Open Access Principles and Everyday Choices

Speaker: Hilda Bastian, National Center for Biotechnology Information

It’s not enough to mean well — principles and effects matter.

Everyday choices build culture. You can have both vicious circles and virtuous spirals of trust.

There is a fine line between idealism and becoming ideological.

Principles can clash — and be hard to live up to.

One of the unintended consequences of OA is the out of control explosion of APC costs for institutions who’s principles call upon researchers to publish OA. APC costs have not decreased as expected.

http://blogs.plos.org/absolutely-maybe/2017/08/29/bias-in-open-science-advocacy-the-case-of-article-badges-for-data-sharing/

Take critics seriously. What can you learn from them? But also, make sure you take care of yourself — it can be overwhelming. If you can’t learn anything useful from the criticism, only then can you dismiss it.


Lightning Talks

  1. Ian Sullivan, Center for Open Science – how to pitch openness to pragmatists: Openness is seen (and often times presented as) extra work. Reframe it as time-shifting. It’s work you’re already doing (documenting, moving material to somewhere else, etc.). Think about it as increasing efficiency and reducing frustration if you plan for it early on. Version control or document management will save time later, and includes all the documentation through the process that you’ll need in the end, anyway. Open practices are not going away, and they are increasingly be required by grant agencies and publication outlets.
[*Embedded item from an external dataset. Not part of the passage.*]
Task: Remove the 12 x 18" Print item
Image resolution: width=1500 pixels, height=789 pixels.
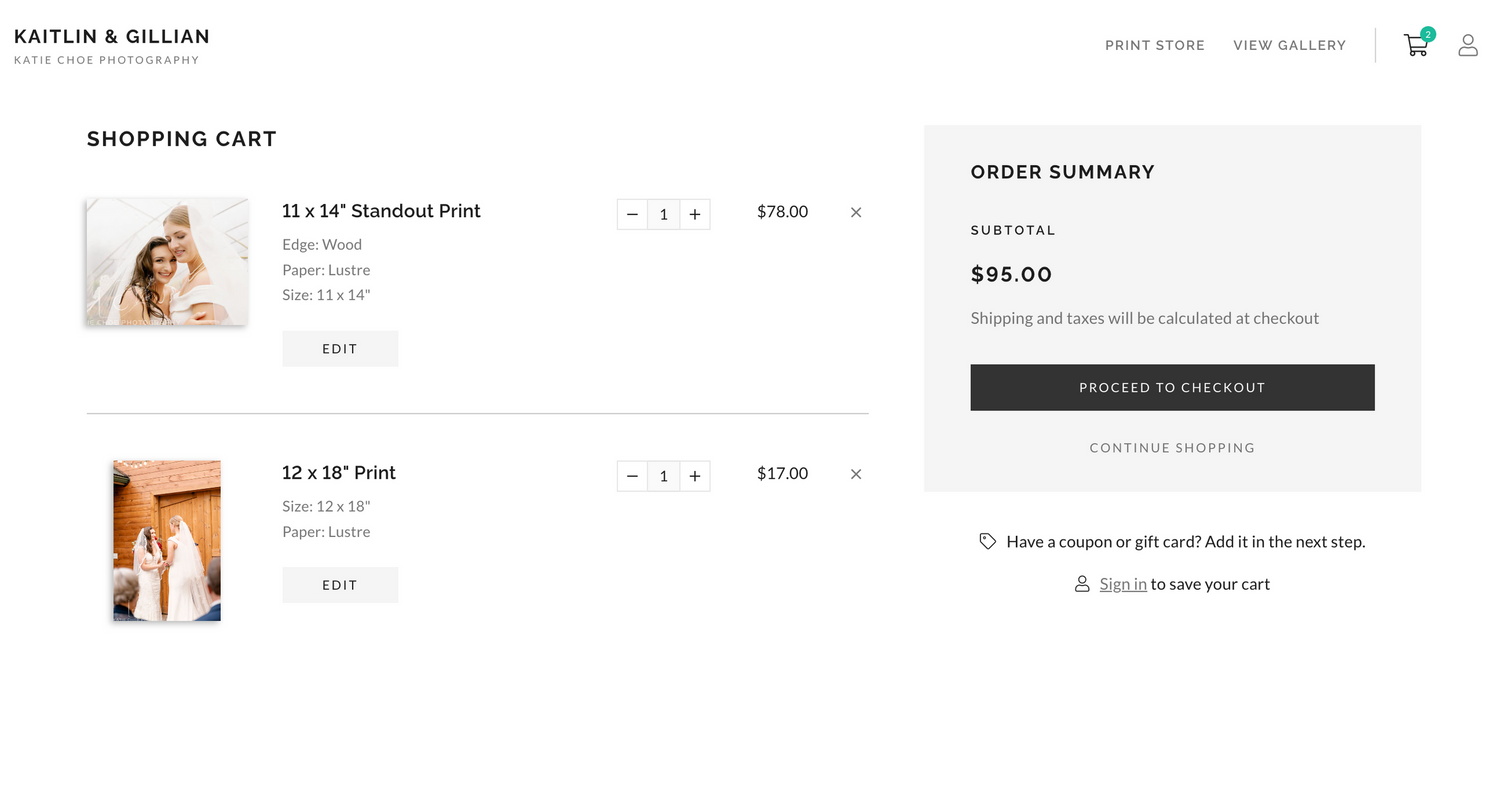Action: [856, 474]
If you can become the “open expert” in your lab, that will build your reputation.
  2. Anita Walz, Virginia Tech – what is open in the context of OER: Lower cost educational materials; broader format types for learning materials; increasing impact for scholars/authors; collaboration; identity/ego? Maybe. Values of open that benefit higher education: access is for everyone (inclusive), providing feedback (collaborating); sharing new ideas about teaching & research; embracing the use of open licenses; giving credit where it’s due, even when not expected; outward facing, thinking about audience; using it as a lever to positively effect change in your work and the world around you.
  3. Pamela Lawton and Cosima Storz, Virginia Commonwealth University – incorporating art in the community: handed out a zine about zines, with the project of making a zine ourselves. Zines are collaborative, accessible, and community-driven.
  4. Eric Olson, ORCID – increasing research visibility: Names are complicated when it comes to finding specific researchers. One example, is a lab that has two people with the same rather common name or first initial and last name (this is not as uncommon as you might think). A unique ID will help disambiguate this if the IDs are included with the researcher’s publications. ORCID is a system that makes this possible if authors and publications/indexes connect to it.
  5. Beth Bernhardt, UNC Greensboro – how to support open scholarship with limited library resources: created a grant that offers time rather than money — web developers, staff with expertise on OA, digitization, metadata, etc. The grant awards the equivalent of .5 FTE. In the end, they found they needed to give more staff time than originally planned to fully execute the projects.
  6. Kate Stilton, North Carolina A&T State University – open educational resources at a mid-sized university: 85% of students receive need-based financial aid, so they definitely need help with acquiring educational resources since, in part, it’s a STEM-focused institution. They have to be realistic about what they can offer — the library is understaffed and underfunded. They are focusing on adoption of OER materials, and less about creating their own. They’re also looking at what other schools in the area are doing and how they could be applied locally, as well as leaning on the expertise of early adopters.
  7. Jason Dean Henderso, Oklahoma State University – OERx, custom installation of an open source content management system MODx: received a donation to make OER content, which meant they had to find a way to host and distribute them. They’ve used open journal systems, but there isn’t great documentation for Public Knowledge Project’s Open Monograph Press software, so they modified it for their own purposes to make something easier to use out of the box. They’ve cross-listed the OER books with the course offerings for faculty to make use of them if they wish.
  8. Braddlee, NOVA Annandale – adoption of OER in VCCS’s Zx23: surveyed faculty who participated in the program across all of the VCCS schools. As you might expect, faculty still don’t see librarians in outreach or institutional leadership roles.
  9. Sue Erickson, Virginia Wesleyan College, and Gardner Campbell, Virginia Commonwealth University – Open Learning ’18: online course about open learning starting in February. Hypothes.is is an annotation tool that will be used and is a favorite of Campbell.
  10. Nina Exner, Virginia Commonwealth University – data reuse: When we talk about sharing data, we don’t mean you need to ignore other obligations like privacy of research subjects (IRB) or copyright restrictions you’ve agreed to. You don’t need to share every single piece of data generated — just the data associated with a specific finding you’ve published or received funding for. FAIR principles come into play at this point, which are generally good practices, anyway. Where you store data isn’t as important as whether it’s accessible and reusable. If you’re a librarian, please don’t talk about “scholarly communications” with non-librarians. Use terms like public access, supporting data, data availability, reproducibility, and rigor.
  11. Jason Meade, Virginia Commonwealth University – Safecast example of crowdsourcing scientific data: Created in response to the Fukushima Daiichi nuclear power plant disaster in 2011. Handed out mini Geiger counter kits, and the data was uploaded to a central site for anyone to see. The initial group to receive the kits were the hardcore skeptics. He is quite impressed with the volume of data created over a short amount of time with very little cost. This model could be used in many other fields to increase data generation at reduced costs, with increased buy-in and awareness among the public.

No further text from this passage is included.